Romanticism Exhibition

Hoffmann’s tumultuous tale recounts the adventures of the quaint Peregrinus Tyss and Master Flea in Frankfurt. The latter is an exceptional insect who seeks shelter with Tyss, causes him hardship—and ultimately brings him back to life. With his “mind microscope”, the flea can expose what is going through the mind of anyone he encounters. He is being chased by two naturalists who identify themselves as 200-year-old scholars, and a beautiful Dutchwoman who is also a mythical princess. She, in turn, is being pursued by a student who doubles as a magic thistle, as well as a prince who sometimes reveals himself to be a leech. In the end, Tyss finds his true love — his splendid reward for doing a good deed.

The wall design of this display alludes to the fantastical plot in which everything descends into utter confusion.
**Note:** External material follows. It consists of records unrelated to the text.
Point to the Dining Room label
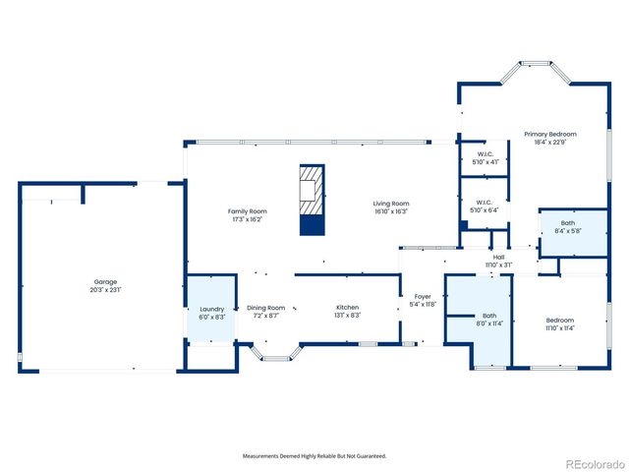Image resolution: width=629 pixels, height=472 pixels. tap(265, 307)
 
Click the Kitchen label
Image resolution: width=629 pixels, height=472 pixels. tap(348, 307)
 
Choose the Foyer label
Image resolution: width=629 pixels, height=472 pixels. tap(423, 296)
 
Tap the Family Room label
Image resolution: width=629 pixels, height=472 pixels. tap(247, 210)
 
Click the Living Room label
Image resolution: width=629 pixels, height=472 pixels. tap(391, 204)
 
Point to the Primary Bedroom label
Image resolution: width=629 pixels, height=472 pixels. tap(549, 134)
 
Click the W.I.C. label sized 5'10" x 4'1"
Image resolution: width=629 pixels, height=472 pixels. tap(486, 153)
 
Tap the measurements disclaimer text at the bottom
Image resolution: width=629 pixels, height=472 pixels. tap(314, 456)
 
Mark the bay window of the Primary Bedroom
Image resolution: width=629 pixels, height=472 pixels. tap(536, 69)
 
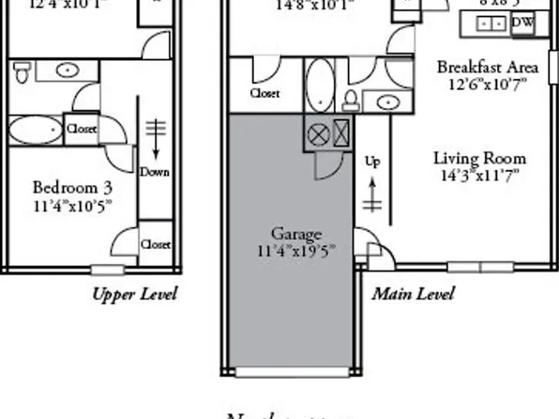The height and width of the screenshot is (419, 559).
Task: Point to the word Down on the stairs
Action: coord(155,172)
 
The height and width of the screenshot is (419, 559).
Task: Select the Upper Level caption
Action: coord(134,294)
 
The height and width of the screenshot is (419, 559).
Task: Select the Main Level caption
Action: coord(413,294)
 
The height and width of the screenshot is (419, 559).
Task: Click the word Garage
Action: coord(296,234)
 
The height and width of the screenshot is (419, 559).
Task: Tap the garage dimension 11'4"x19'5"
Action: coord(296,251)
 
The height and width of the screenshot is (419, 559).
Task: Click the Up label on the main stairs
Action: coord(372,162)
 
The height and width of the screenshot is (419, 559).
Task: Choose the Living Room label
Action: coord(479,158)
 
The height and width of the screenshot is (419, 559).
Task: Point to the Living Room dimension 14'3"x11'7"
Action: coord(479,175)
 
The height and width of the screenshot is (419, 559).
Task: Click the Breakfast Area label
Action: coord(488,67)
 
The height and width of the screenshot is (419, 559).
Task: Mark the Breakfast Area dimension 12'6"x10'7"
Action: coord(488,84)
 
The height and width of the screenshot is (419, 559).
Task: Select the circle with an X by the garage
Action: coord(318,133)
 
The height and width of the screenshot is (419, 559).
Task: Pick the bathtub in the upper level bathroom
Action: coord(34,130)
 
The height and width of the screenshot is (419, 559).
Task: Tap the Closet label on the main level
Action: coord(264,94)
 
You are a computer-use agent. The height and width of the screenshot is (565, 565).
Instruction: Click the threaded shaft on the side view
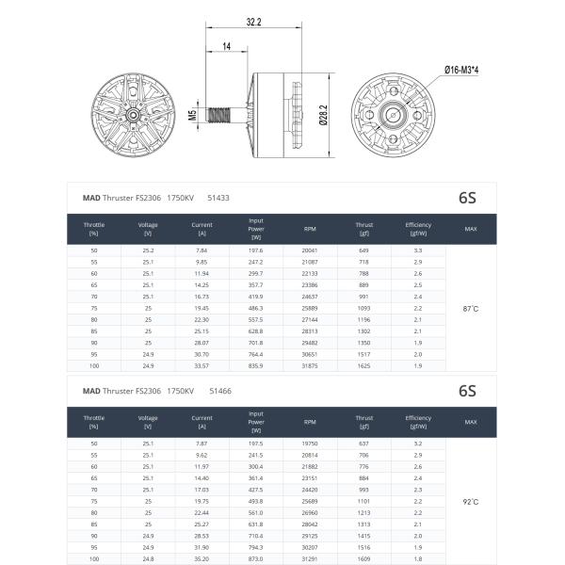(x=224, y=116)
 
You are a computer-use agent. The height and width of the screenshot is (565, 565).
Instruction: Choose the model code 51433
(x=218, y=199)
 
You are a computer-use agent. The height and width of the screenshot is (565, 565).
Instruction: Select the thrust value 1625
(x=363, y=365)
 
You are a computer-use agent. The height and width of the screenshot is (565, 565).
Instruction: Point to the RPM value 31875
(x=310, y=365)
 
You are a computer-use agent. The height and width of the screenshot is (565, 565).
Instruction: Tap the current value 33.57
(x=202, y=365)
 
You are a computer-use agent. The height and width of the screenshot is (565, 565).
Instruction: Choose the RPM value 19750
(x=310, y=443)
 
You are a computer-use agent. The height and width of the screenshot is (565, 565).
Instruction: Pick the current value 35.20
(x=202, y=559)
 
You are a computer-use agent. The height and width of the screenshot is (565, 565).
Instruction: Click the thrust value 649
(x=363, y=250)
You can set the turntables spinning with cranks in just the way the story turns every established order topsy-turvy. It plays out simultaneously in Frankfurt am Main and the magic kingdom of Famagusta — temporal laws are no longer in effect. The boundaries between human beings, animals, and plants dissolve. Hoffmann shows how science connects reality and the imagination by transporting optical instruments like the microscope, magic lantern, and telescope into the realm of fantasy. The only character capable of bringing light into darkness is Master Flea, whom Hoffmann portrayed in a cover illustration, “wrapped in the most beautiful, amply folding gown, holding a blazing torch in his front paws”.

The so-called Knarrpanti passage of Hoffmann’s tale is a mockery of Berlin’s conservative police director Karl Albert von Kamptz. When Kamptz learned of the caricature, the manuscript was already in the publishing house. He had it confiscated and the entire passage deleted, and sued Hoffmann for slander of a public official. In his defence, the author wrote a statement describing his story as the “fantastical birth of a humoristic writer”. The disciplinary proceedings came to nought, however, because Hoffmann died on 25 June 1822, shortly after the publication of Master Flea. Eighty-four years later, the censored passage was discovered in the Secret State Archive in Berlin, and the work finally appeared in its entirety in 1908.